As audiences will see, “La Religieuse” is far less about the Catholic Church than it is about the abuse of power and the rights of an individual versus the collective.
As the critic J. Hoberman wrote in a recent article in The New York Times, “Even before it was completed in 1965,” Rivette’s film—based on the Denis Diderot novel published posthumously in 1796—was “twice approved for release by the Censorship Board [and] twice blocked by the Minister of Information. Mention of the ban was itself banned on French TV.” It was, thanks to knee-jerk hysteria, a scandale.
You can’t buy that kind of publicity.
The Catholic League has come out against “La Religieuse,” which after a 4K restoration from its original negative has opened theatrically at New York’s Film Forum (from where it will soon travel west). As audiences will see, “La Religieuse,” or “The Nun,” is far less about the Catholic Church than it is about the abuse of power and the rights of an individual versus the collective. (It is surprising now that no one in the ’60s saw it as anti-Communist.) Diderot may have had his own agenda, but Rivette’s motivation seems to have been one almost of convenience: The convent system of 18th-century France, into which inconvenient women, young and old, could be banished for the price of a dowry, provided him an ideal world in which to explore the themes of oppression and institutionalized cruelty. It also, being a period piece, provided an apt backdrop for Rivette’s austere yet vivid palette, his calibrated framing and his poetic movement of objects in space.
There are no theological arguments made in “La Religieuse.” Suzanne’s faith is firm.
Chief among those objects is Suzanne Simonin (New Wave muse Anna Karina), a woman with no religious calling who, in 1757, is committed to Longchamp Convent. As her mother (Christiane Lenier) reveals to Suzanne, she is illegitimate and must be put aside in deference to her husband’s daughters.
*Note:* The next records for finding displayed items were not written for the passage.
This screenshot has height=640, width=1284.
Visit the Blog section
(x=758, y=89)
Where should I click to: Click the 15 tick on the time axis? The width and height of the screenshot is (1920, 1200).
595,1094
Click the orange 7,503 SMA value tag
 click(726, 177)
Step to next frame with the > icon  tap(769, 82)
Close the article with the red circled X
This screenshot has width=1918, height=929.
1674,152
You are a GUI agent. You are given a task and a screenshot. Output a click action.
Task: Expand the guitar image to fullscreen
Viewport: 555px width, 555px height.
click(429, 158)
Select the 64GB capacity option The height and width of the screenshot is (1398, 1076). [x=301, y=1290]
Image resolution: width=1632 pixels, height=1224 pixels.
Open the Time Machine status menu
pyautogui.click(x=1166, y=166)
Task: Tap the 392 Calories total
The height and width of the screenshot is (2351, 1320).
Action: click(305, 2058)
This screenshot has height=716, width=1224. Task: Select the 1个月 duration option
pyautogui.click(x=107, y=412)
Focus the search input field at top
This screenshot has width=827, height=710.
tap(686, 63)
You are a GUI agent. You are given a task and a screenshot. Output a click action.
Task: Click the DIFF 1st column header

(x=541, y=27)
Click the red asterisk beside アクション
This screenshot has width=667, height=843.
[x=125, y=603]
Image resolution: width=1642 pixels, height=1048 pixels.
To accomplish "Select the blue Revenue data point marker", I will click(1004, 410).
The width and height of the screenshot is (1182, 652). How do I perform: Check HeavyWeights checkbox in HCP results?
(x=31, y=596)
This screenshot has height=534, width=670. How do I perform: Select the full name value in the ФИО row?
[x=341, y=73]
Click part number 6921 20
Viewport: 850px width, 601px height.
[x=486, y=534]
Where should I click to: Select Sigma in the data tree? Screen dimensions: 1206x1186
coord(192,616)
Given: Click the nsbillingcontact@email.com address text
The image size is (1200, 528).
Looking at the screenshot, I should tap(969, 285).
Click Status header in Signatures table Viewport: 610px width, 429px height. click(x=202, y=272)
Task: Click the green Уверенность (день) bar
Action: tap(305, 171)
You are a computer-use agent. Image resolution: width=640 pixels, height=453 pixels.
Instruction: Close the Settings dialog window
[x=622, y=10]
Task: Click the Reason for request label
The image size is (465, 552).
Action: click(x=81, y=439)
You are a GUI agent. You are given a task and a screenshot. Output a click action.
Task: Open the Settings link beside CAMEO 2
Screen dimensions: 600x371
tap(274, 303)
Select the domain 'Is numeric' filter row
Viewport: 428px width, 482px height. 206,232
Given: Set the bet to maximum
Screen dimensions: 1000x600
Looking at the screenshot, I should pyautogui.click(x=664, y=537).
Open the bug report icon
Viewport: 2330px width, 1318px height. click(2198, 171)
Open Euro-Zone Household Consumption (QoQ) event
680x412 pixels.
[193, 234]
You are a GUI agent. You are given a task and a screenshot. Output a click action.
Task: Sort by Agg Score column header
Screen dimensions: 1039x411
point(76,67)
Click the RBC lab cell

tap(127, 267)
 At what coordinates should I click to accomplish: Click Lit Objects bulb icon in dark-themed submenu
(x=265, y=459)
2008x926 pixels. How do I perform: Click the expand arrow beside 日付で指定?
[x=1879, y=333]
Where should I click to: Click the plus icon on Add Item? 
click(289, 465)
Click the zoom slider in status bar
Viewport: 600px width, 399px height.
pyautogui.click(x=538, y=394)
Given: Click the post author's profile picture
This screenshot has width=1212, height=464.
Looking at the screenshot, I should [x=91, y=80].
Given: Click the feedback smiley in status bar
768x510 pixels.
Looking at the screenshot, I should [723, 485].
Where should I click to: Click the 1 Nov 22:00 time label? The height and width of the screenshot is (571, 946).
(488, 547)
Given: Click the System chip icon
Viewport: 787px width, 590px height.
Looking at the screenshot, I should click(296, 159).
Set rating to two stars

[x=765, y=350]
What better place than Longchamp?
The distraught Suzanne finds solace in a kindly mother superior, Madame de Moni (Micheline Presle), but upon de Moni’s death Suzanne’s continued resistance to her de facto imprisonment brings the wrath of the sisterhood down on her head. She is ostracized, starved, dressed in rags and shunted from one bad cell to the next. “La Religieuse” was originally conceived as a stage play and the staginess remains; Suzanne’s “torture” is mostly psychological and her suffering, as is the case with most of the portrayals in the film, is delivered with quite a bit of melodramatic anguish.
There are no theological arguments made in “La Religieuse.” Suzanne’s faith is firm, her Christian belief a monument to itself, given her treatment. But again, the convents serve as metaphors, the story of Suzanne representing not spiritual soundness but human desire, both for freedom and the flesh. In the second convent to which Suzanne is consigned, the Mother Superior (Liselotte Pulver)—who dresses in a lace-edged wimple and a pearl necklace the size of a life preserver— becomes so erotically fixated on Suzanne it drives her to madness. It is a movie of extremes, like “Black Narcissus,” the Powell and Pressburger classic of 1947 set among nuns in the Himalayas. And there, too, one is hard pressed to find any specifically anti-Catholic element in the narrative.
The opening moments of “La Religieuse” include a lengthy disclaimer, the history of which is indicative of the film’s knotty history. As the film critic Kevin Jackson explained: “It was as early as 1962 that Rivette first took Jean Gruault’s scenario to the board responsible for issuing production visas. He was rejected. Despite being rewritten and trimmed of its offending material, the script was turned down three times in all, and eventually passed in a bowdlerized version on the understanding that it would be retitled as ‘Suzanne Simonin, La Religieuse de Diderot’ and furnished, by the producer Georges de Beauregard, with a disclaimer pointing out that it was a work of fiction and not a comment on modern-day convent life. These laborious negotiations took the better part of three years, and it was not until September 1965 that Rivette was at last able to begin shooting.”
But begin he did. Against all odds. The result is an eccentric and enigmatic film.